Water transparency (or water clarity) is an important indicator of water quality, which is closely related to light penetration and attenuation in submerged ecosystems and is important for understanding changes in water ecology and biogeochemical processes, such as photosynthesis and growth of phytoplankton, sediment transport and resuspension. In fact, water clarity is a function of chlorophyll, total suspended matter and colored dissolved organic matter (CDOM) concentrations.
What is water transparency?
Transparency is an index of water quality, which can be divided into transparent, sub-transparent and translucent, and is also an important basis for judging the degree of black odor in black and smelly water.

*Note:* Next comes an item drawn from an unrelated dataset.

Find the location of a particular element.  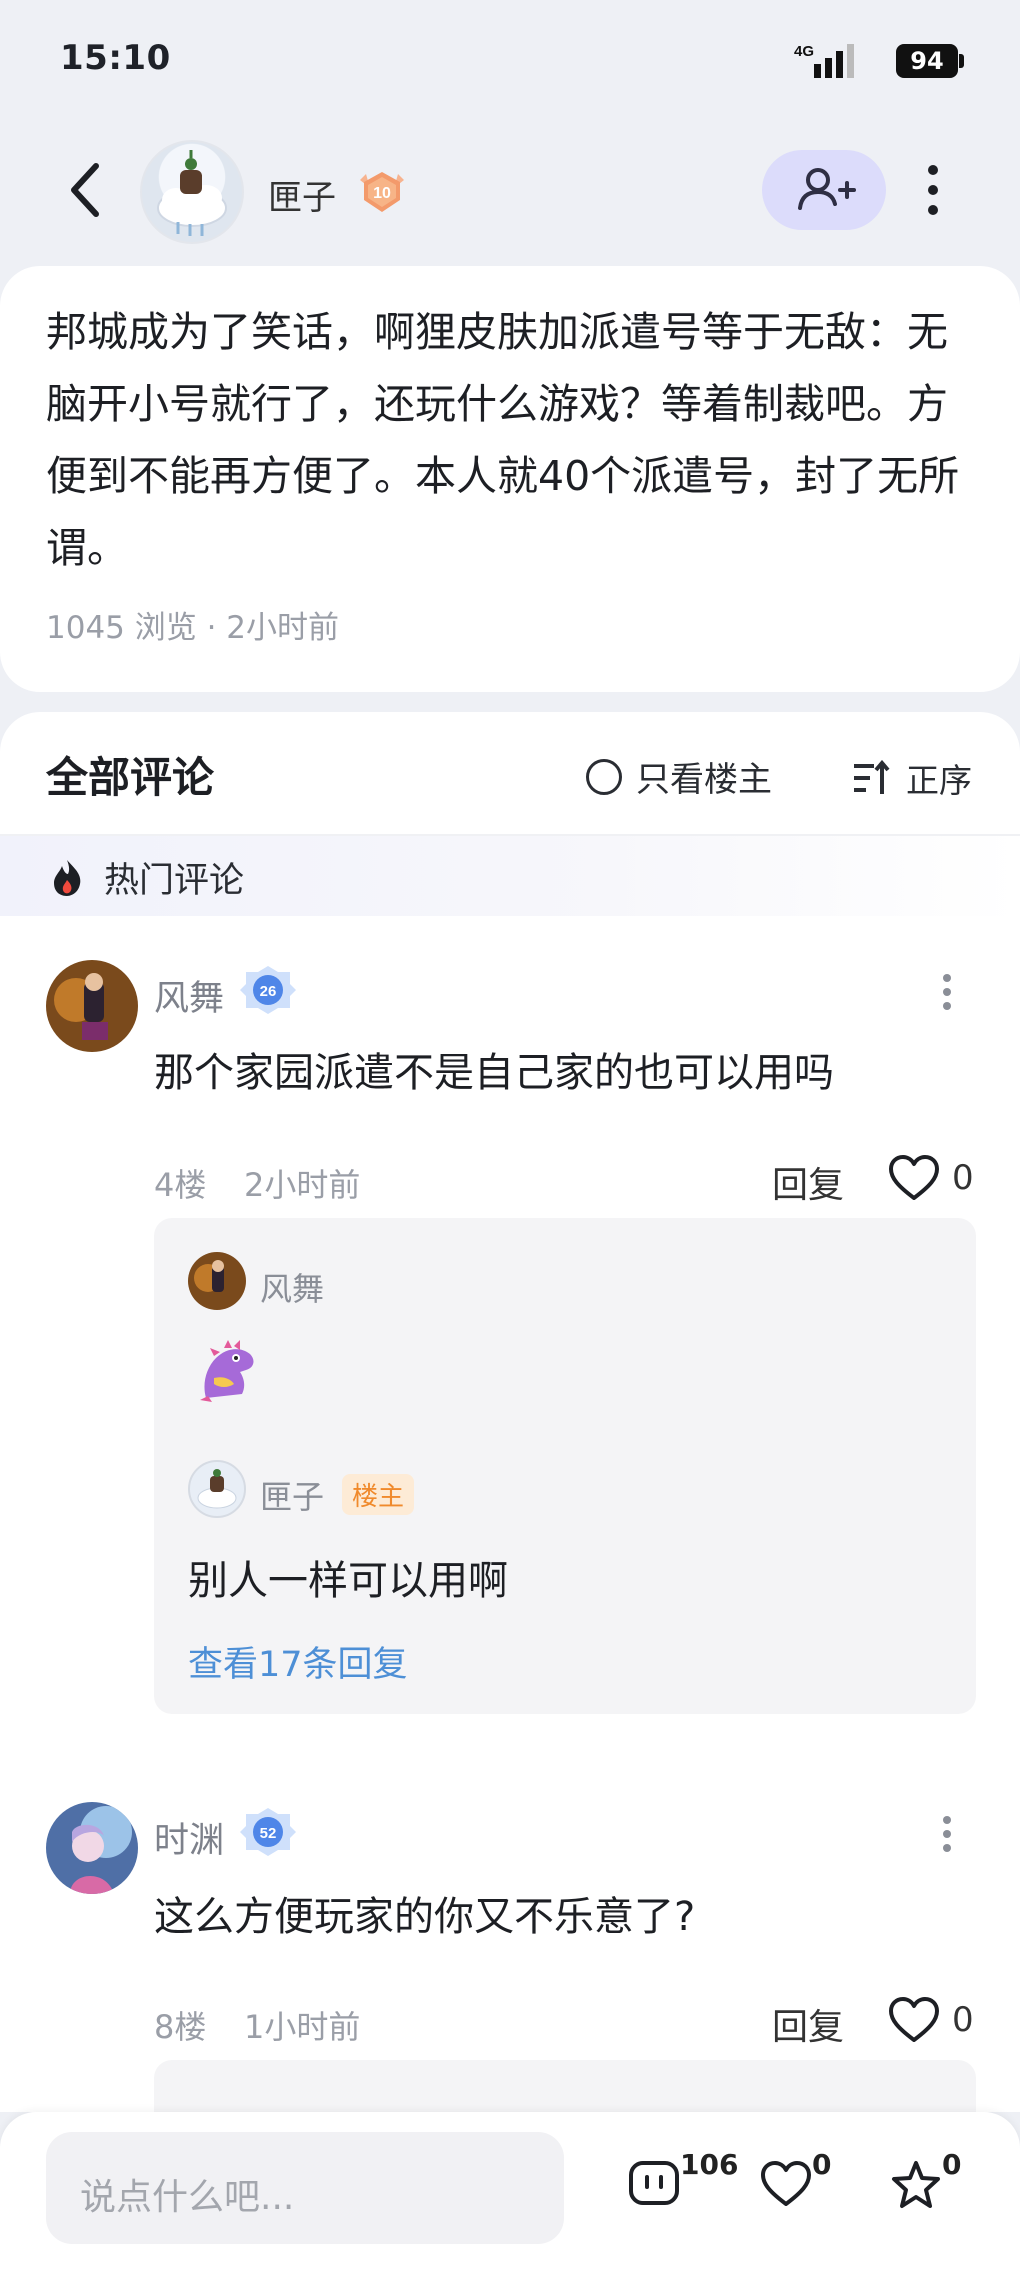

op-only-label: 只看楼主 is located at coordinates (704, 780).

Turbidity and transparency
In water quality monitoring, turbidity and transparency are two closely related concepts. Turbidity refers to the degree of obstruction that occurs when the suspended matter in the water transmits light, while transparency refers to the ability of water to transmit light. Therefore, when the turbidity is high, the transparency of the water is low, and when the turbidity is low, the transparency of the water is high. In general natural water bodies, when the content of suspended matter is low, the relationship between the two is linear, that is, the content of suspended matter doubled, turbidity increased by about 10%, transparency decreased by 10%. However, when the suspended matter content is high, especially in the presence of a large amount of insoluble material, the linear relationship between the two is broken, then there is no longer a direct relationship between turbidity and transparency.